DOCUMENT TEXT ->
----------
CERTIFICATION OF ENROLLMENT

 

                        SENATE BILL 5332

 

 

 

 

                        54th Legislature

                      1995 Regular Session

Passed by the Senate March 7, 1995

  YEAS 47   NAYS 0

 

 

 

President of the Senate

 

Passed by the House April 4, 1995

  YEAS 97   NAYS 0

               CERTIFICATE

 

I, Marty Brown, Secretary of the Senate of the State of Washington, do hereby certify that the attached is SENATE BILL 5332 as passed by the Senate and the House of Representatives on the dates hereon set forth.

 

 

 

Speaker of the

       House of Representatives

                                 Secretary

 

 

Approved Place Style On Codes above, and Style Off Codes below.

                                     FILED

          

 

 

Governor of the State of Washington

                        Secretary of State

                       State of Washington


          _______________________________________________

 

                         SENATE BILL 5332

          _______________________________________________

 

             Passed Legislature - 1995 Regular Session

 

State of Washington      54th Legislature     1995 Regular Session

 

By Senators Prentice, Hale, Fraser and Winsley; by request of Department of Financial Institutions

 

Read first time 01/19/95.  Referred to Committee on Financial Institutions & Housing.

 

Regulating securities.



    AN ACT Relating to securities; and amending RCW 21.20.060, 21.20.090, 21.20.270, 21.20.310, 21.20.340, 21.20.380, and 21.20.390.
----------
RAW DATA ->
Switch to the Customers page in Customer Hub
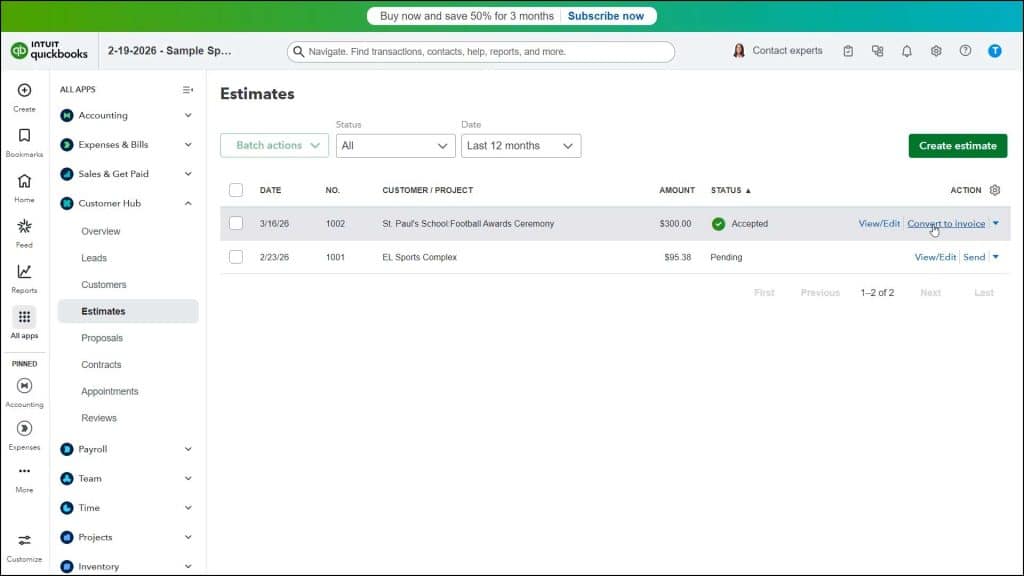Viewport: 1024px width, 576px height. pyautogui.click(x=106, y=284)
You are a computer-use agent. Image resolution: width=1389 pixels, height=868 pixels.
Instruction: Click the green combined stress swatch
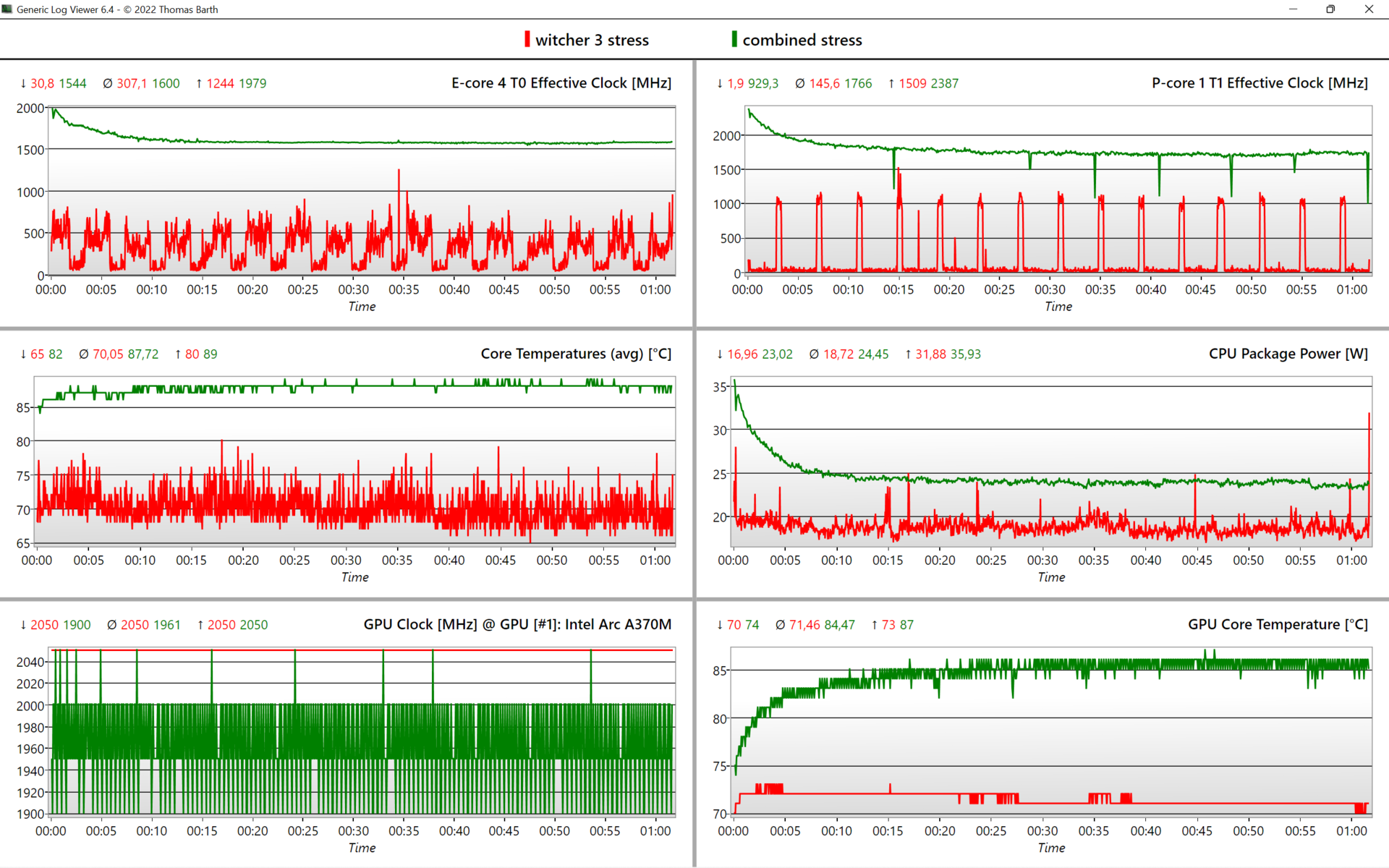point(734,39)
----------
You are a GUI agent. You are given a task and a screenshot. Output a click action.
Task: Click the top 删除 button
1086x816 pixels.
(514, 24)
----------
PROBLEMS TO SOLVE ->
1) In the Senate Bill 5332 text, what was the House vote on the bill?
2) Reproduce everything in the Senate Bill 5332 text from "I, Marty Brown, Secretary" down to "hereon set forth.".

COMPLETED EXERCISE ->
1) 97 yeas and 0 nays.

2)
I, Marty Brown, Secretary of the Senate of the State of Washington, do hereby certify that the attached is SENATE BILL 5332 as passed by the Senate and the House of Representatives on the dates hereon set forth.